Ce mardi 2 juin, le Palais des sports de Besançon s’est transformé en une véritable arène technologique. Pour sa 22e édition, le concours Cybertech’Comtois a rassemblé 1200 collégiens de troisième venus des quatre coins de la Bourgogne-Franche-Comté. Leur mission ? Faire s’affronter les robots qu’ils ont imaginés, programmés et assemblés durant toute leur année scolaire.
Une ambiance des grands jours régnait dans les tribunes du Palais des sports. Pourtant, sur le terrain, ce ne sont pas des athlètes qui se sont disputés la victoire, mais de drôles de petites machines roulantes.

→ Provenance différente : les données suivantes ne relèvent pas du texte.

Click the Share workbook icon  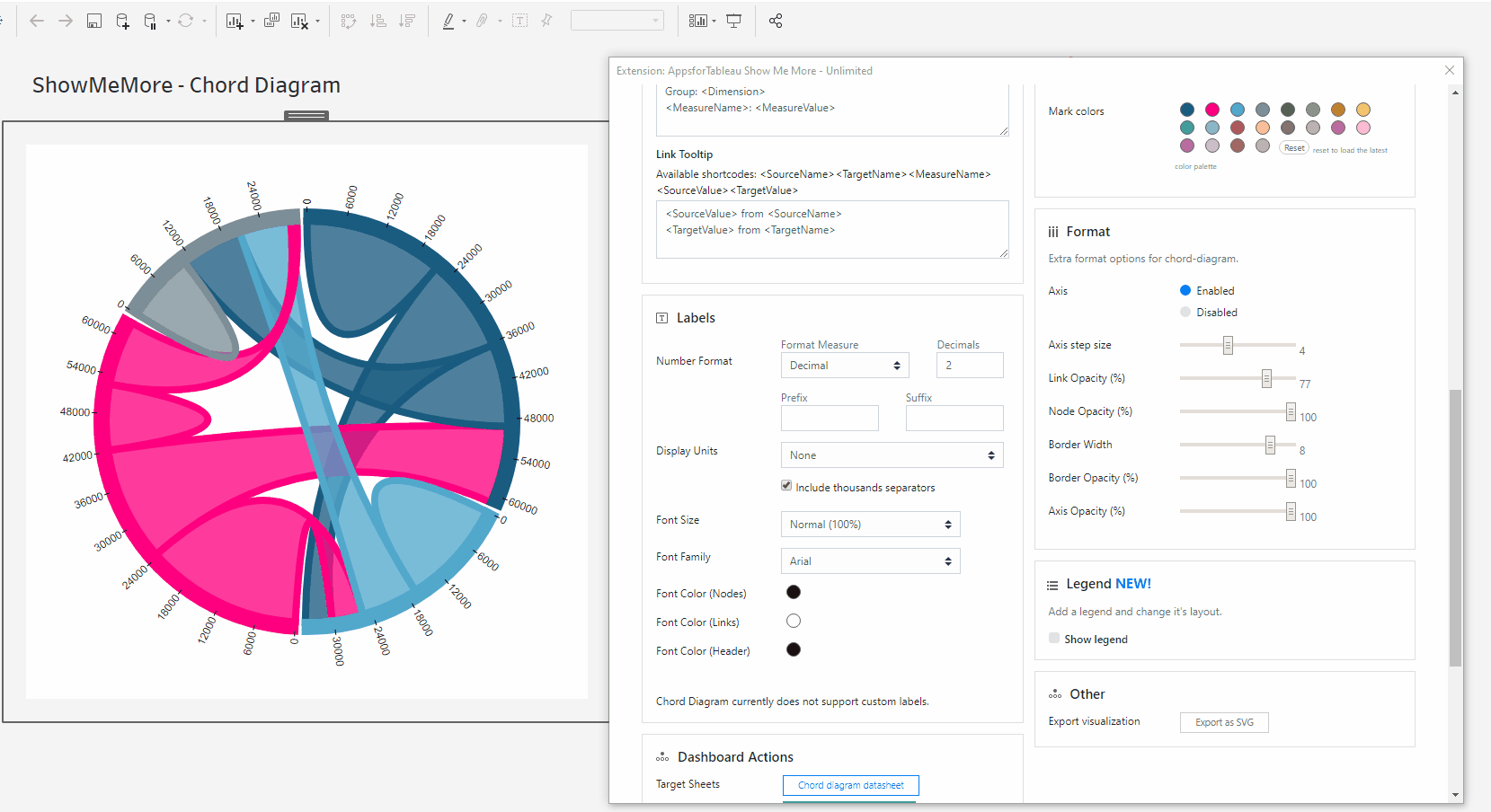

Derrière les manettes et les écrans de contrôle : élèves de 3e issus de 25 collèges, concentrés, stressés, mais terriblement fiers du travail accompli.
Un projet de longue haleine : de la salle de classe à l’arène
Pour ces ingénieurs en herbe, cette journée est le point d’orgue d’un défi qui aura duré toute l’année. Intégré au programme de technologie, le projet Cybertech’Comtois demande un investissement total. Conception assistée par ordinateur, choix des matériaux, câblage électronique et surtout programmation informatique… Les collégiens ont dû s’initier aux réalités de la robotique moderne.

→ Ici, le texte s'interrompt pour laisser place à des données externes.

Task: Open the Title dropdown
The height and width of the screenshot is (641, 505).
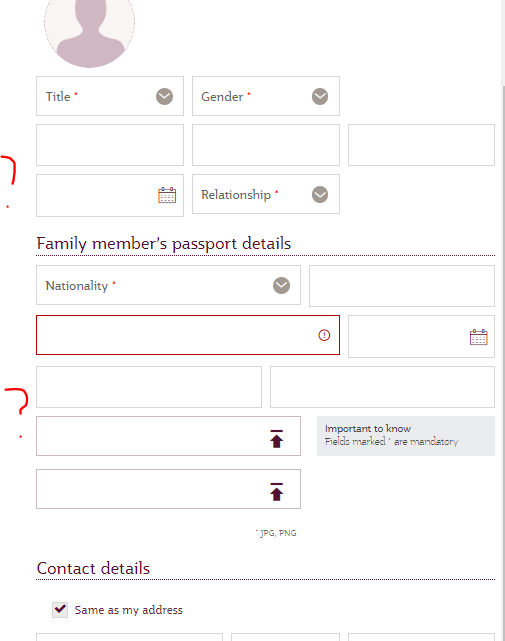Action: (110, 96)
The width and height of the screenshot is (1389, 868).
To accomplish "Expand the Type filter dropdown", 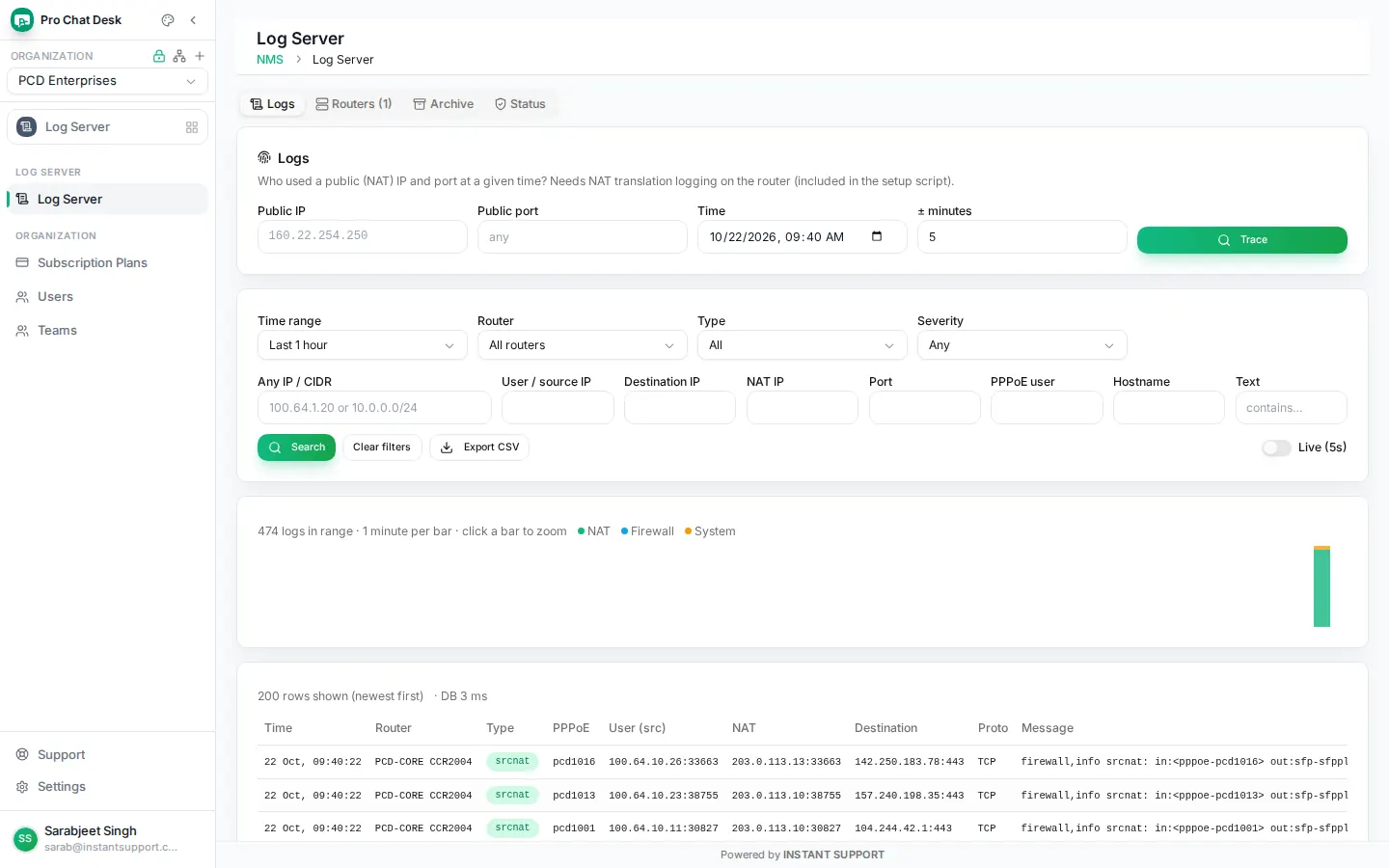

« On a passé des semaines à peaufiner le code pour que le robot tourne pile au bon moment », confie l’un des participants, les yeux rivés sur la piste d’homologation. « Voir sa machine s’animer après des mois de galères et de tests, c’est une sensation incroyable ! »
Entre stratégie, stress et fair-play
Sur les différentes pistes installées pour l’occasion, les robots ont dû enchaîner les épreuves : suivi de ligne précis, évitement d’obstacles, courses de vitesse ou encore défis d’agilité. À chaque run, la tension est palpable. Un millimètre de trop, un capteur qui s’affole sous les projecteurs de la salle, et c’est le hors-piste assuré. Dans les stands, l’entraide reste de mise : on s’échange un tournevis, on conseille un groupe rival sur un bug de dernière minute.

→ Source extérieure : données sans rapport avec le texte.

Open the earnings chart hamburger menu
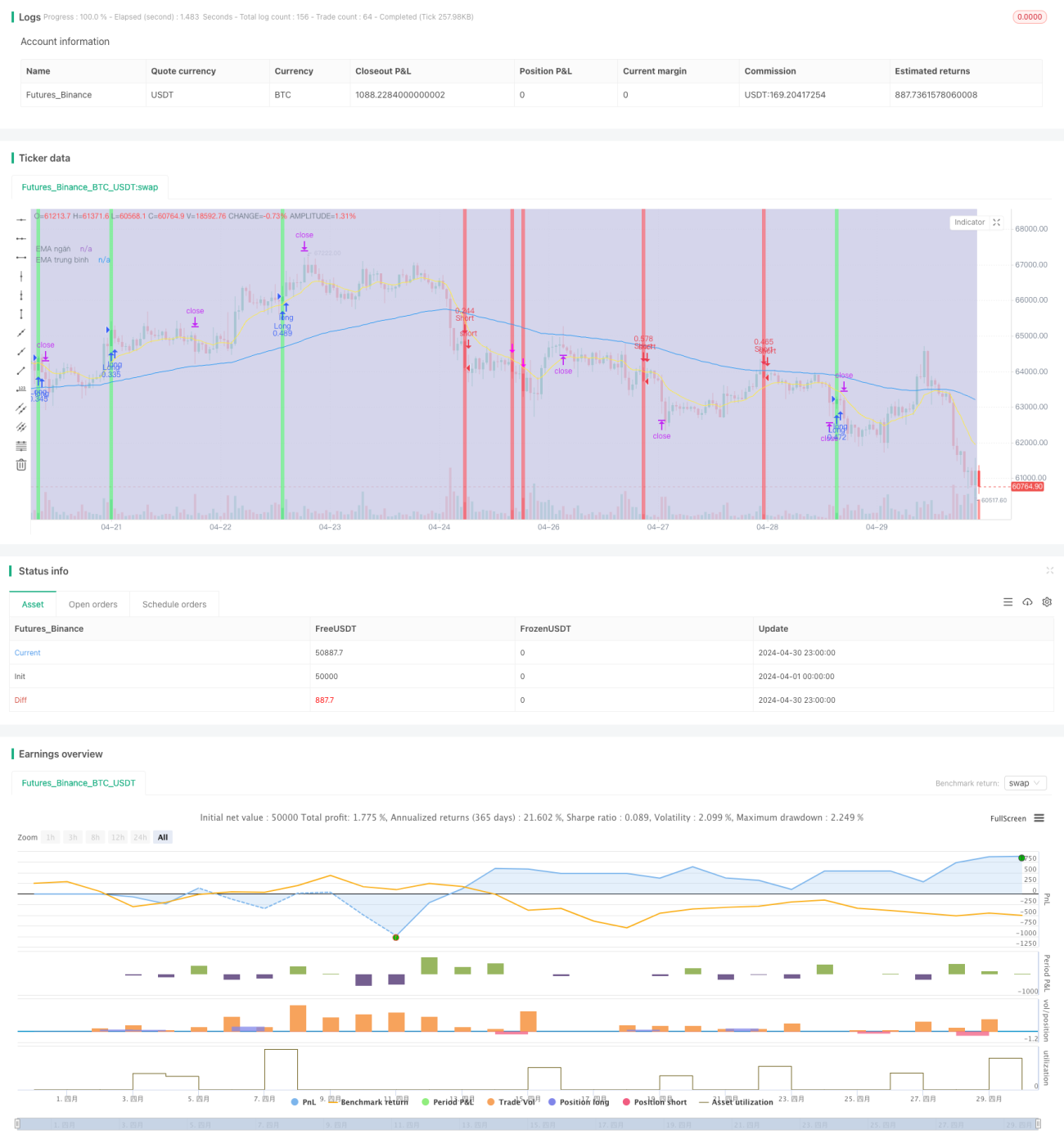 pos(1039,818)
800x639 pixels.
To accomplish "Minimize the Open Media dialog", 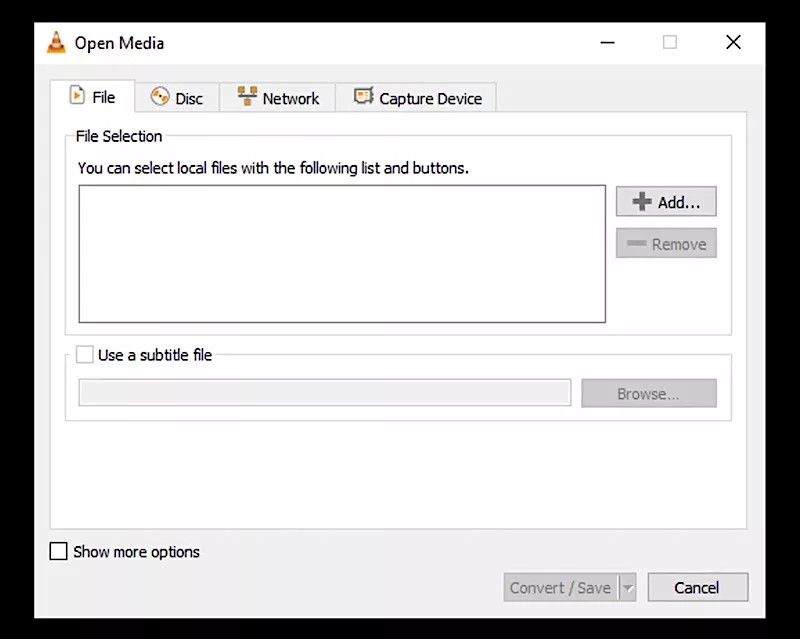I will point(607,42).
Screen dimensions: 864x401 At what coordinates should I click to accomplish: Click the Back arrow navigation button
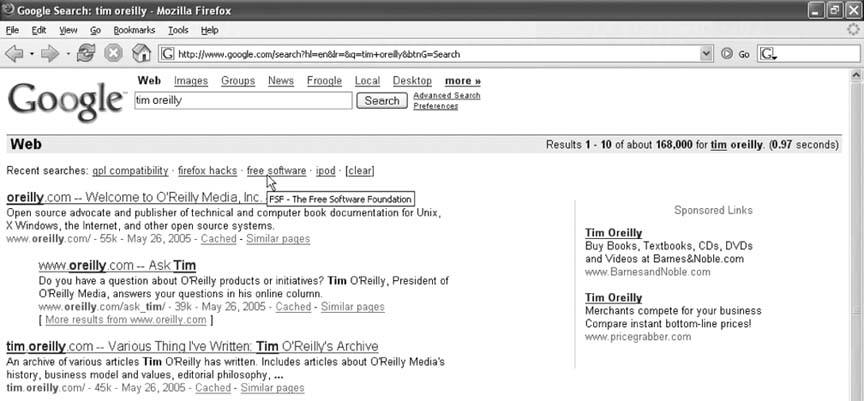pyautogui.click(x=16, y=53)
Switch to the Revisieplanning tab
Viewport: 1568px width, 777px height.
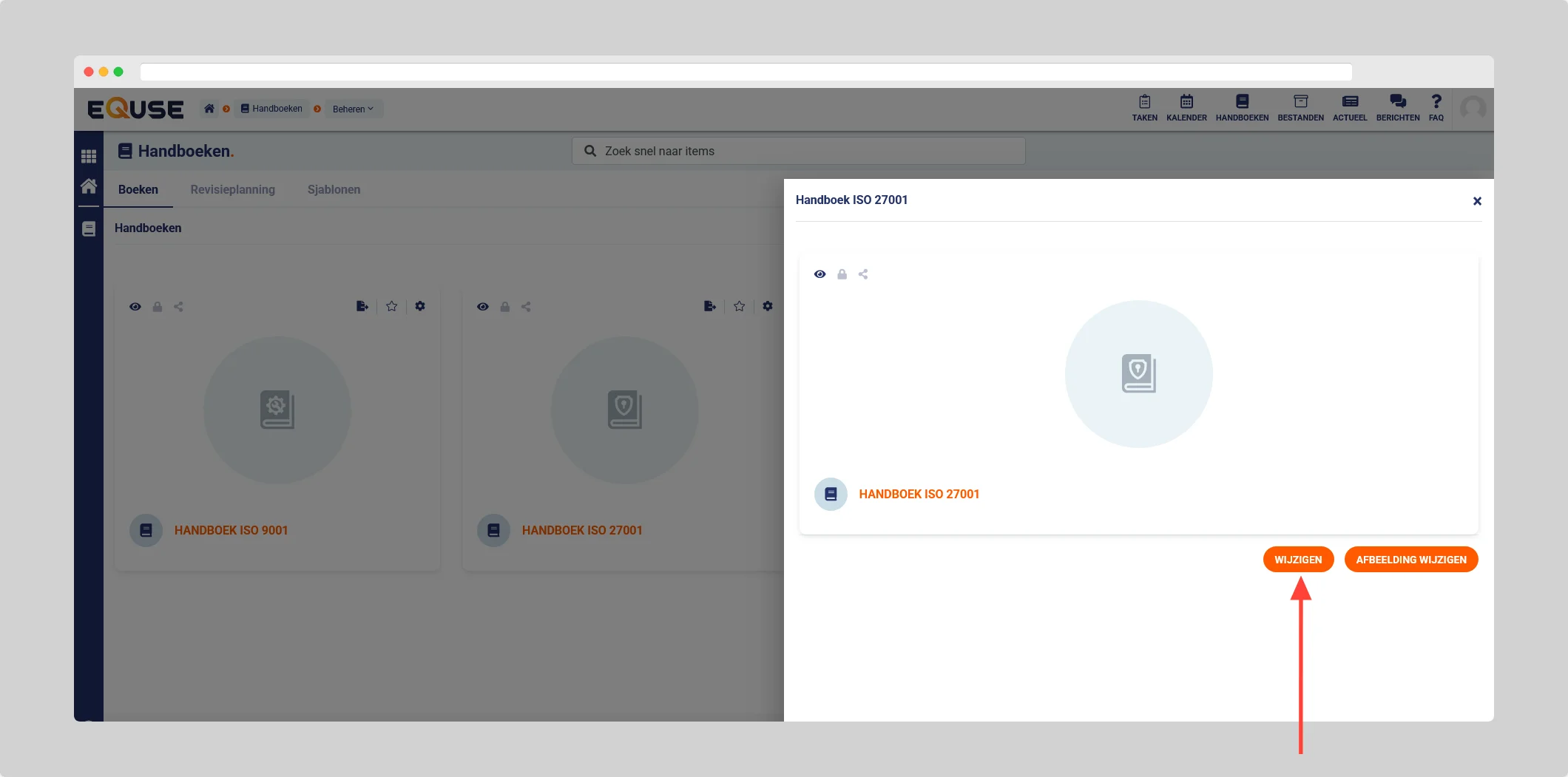tap(232, 189)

Au-delà de la compétition pure, Cybertech’Comtois s’impose depuis plus de vingt ans comme un formidable incubateur de vocations. En poussant les élèves à travailler en équipe et à résoudre des problèmes concrets, le concours prouve que les sciences et la technologie n’ont rien d’ennuyeux.
Alors que les trophées de cette 22e édition ont été remis sous les applaudissements nourris des professeurs et des parents, une chose est sûre : la relève technologique de la région est déjà assurée.